*Work item:* The answer must be exactly the lines from the one containing "Click the Luxury" through the end of the material, with both ends kept and no other lines.
[Start of Attachment]
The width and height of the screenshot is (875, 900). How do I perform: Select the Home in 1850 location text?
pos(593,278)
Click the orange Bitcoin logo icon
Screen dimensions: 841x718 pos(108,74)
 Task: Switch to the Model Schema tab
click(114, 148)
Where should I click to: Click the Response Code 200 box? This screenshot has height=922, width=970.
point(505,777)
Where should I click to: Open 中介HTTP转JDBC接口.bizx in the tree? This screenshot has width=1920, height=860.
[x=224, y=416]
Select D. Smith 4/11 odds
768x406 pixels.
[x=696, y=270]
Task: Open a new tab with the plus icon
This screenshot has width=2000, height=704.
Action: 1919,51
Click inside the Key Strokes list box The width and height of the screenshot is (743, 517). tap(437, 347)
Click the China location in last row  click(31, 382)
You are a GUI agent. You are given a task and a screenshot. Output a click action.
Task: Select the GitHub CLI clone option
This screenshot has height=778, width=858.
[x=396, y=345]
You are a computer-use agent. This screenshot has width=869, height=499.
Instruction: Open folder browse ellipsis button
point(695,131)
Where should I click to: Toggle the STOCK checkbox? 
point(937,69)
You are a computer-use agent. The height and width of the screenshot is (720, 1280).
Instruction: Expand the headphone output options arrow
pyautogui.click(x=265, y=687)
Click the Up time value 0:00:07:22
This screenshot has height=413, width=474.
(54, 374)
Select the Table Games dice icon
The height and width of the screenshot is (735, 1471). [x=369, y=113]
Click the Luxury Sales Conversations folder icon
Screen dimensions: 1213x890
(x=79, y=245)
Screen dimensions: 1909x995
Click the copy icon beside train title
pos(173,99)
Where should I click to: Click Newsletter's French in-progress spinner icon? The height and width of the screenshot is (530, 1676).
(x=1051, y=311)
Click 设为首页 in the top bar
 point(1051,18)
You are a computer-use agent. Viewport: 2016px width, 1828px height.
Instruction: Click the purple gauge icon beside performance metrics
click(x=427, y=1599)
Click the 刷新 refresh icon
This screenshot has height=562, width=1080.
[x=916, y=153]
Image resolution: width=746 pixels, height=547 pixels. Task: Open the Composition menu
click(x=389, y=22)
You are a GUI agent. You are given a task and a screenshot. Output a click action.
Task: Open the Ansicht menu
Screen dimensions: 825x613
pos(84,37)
[End of Attachment]
*Solution to this task:*
Click the Luxury Sales Conversations folder icon
Screen dimensions: 1213x890
(x=79, y=245)
Screen dimensions: 1909x995
Click the copy icon beside train title
pos(173,99)
Where should I click to: Click Newsletter's French in-progress spinner icon? The height and width of the screenshot is (530, 1676).
(x=1051, y=311)
Click 设为首页 in the top bar
 point(1051,18)
You are a computer-use agent. Viewport: 2016px width, 1828px height.
Instruction: Click the purple gauge icon beside performance metrics
click(x=427, y=1599)
Click the 刷新 refresh icon
This screenshot has height=562, width=1080.
[x=916, y=153]
Image resolution: width=746 pixels, height=547 pixels. Task: Open the Composition menu
click(x=389, y=22)
You are a GUI agent. You are given a task and a screenshot. Output a click action.
Task: Open the Ansicht menu
Screen dimensions: 825x613
pos(84,37)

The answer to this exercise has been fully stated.